原監督 マー君「必ず打てる!」逆王手へナイン鼓舞

[ 2013年11月2日 06:00 ]

練習前、円陣を組み、ナインに言葉をかける原監督(中央)

日本シリーズ第6戦 楽天―巨人

(11月2日 Kスタ宮城)
 大きなジェスチャーを交えてスイングする動きを見せた。Kスタ宮城での練習前、右翼付近にできた円陣の中心。巨人・原監督は楽天に王手をかけられた崖っ縁でナインを鼓舞した。

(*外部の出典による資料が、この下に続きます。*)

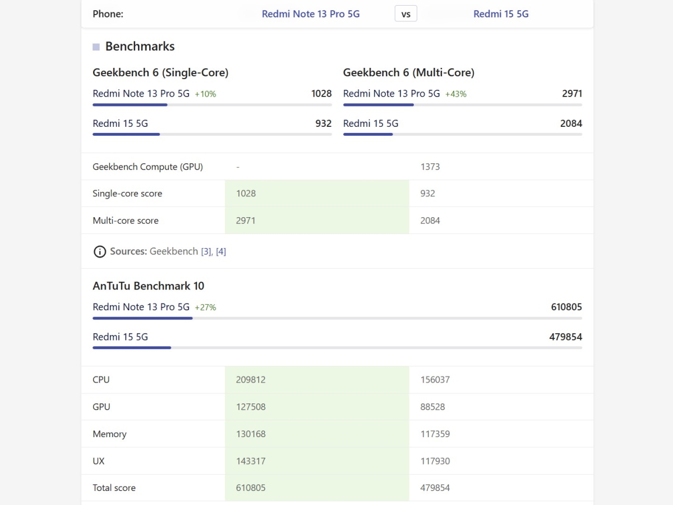The width and height of the screenshot is (673, 505).
Task: Click the AnTuTu Redmi Note 13 Pro 5G bar
Action: click(x=142, y=318)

 「田中は2回目だから必ず打てる!まだ徳俵に乗った状態じゃない。ジャイアンツはここから強いんだ!」。94年10月8日。同率首位の中日に勝った最終戦で長嶋監督が「勝つ、勝つ、勝~つ」と選手を鼓舞した時に似ている。まるで暗示をかけるようだった。

 5試合を戦い、チーム打率・153。自慢の強力打線の停滞が劣勢の最大の原因である。しかも、第6戦の相手先発は田中。第2戦では1点しか奪えず、完投勝利を許している。無敗のエースを攻略しなければ、巨人に道はないのだ。原監督は手を打った。この日のフリー打撃では、打撃投手を通常より約1メートルも打者寄りにして投げさせた。18メートル44のマウンドよりも3メートル以上近い約15メートルの距離。さらに打撃投手には通常よりも速い直球を指示し、阿部は「マー君、速いからね。その対策だよ」と説明した。

 打線復調の鍵は、その阿部と坂本だ。阿部は1安打のみの打率・071、坂本も2安打で・118と「逆シリーズ男」と呼ばれる瀬戸際だ。田中との対戦で2三振2四球だった阿部は「好球必打が鍵。追い込まれるとスプリットがあるので3球目くらいまでに勝負を懸けていかないと」と厳しい表情。田中攻略の糸口を口にすると、自身の打撃には「冷静さを欠いていると自分で分析した」と話した。

 坂本は原監督から直接指導を受け、左肩の開きが早い点を指摘された。肩越しに投球を見ることで矯正でき、復調へ必死にバットを振った。田中には4打数無安打。「2敗するわけにはいかない」と小学校時代の同級生へリベンジを誓った。

 運命の第6戦。今シリーズ2本塁打の村田を4番に戻すなど、打線の入れ替えも予想される。田中攻略で逆王手。原監督は「その一点。その目的に向かって励行するのみ」と言った。40年ぶりの日本一連覇を成し遂げるために。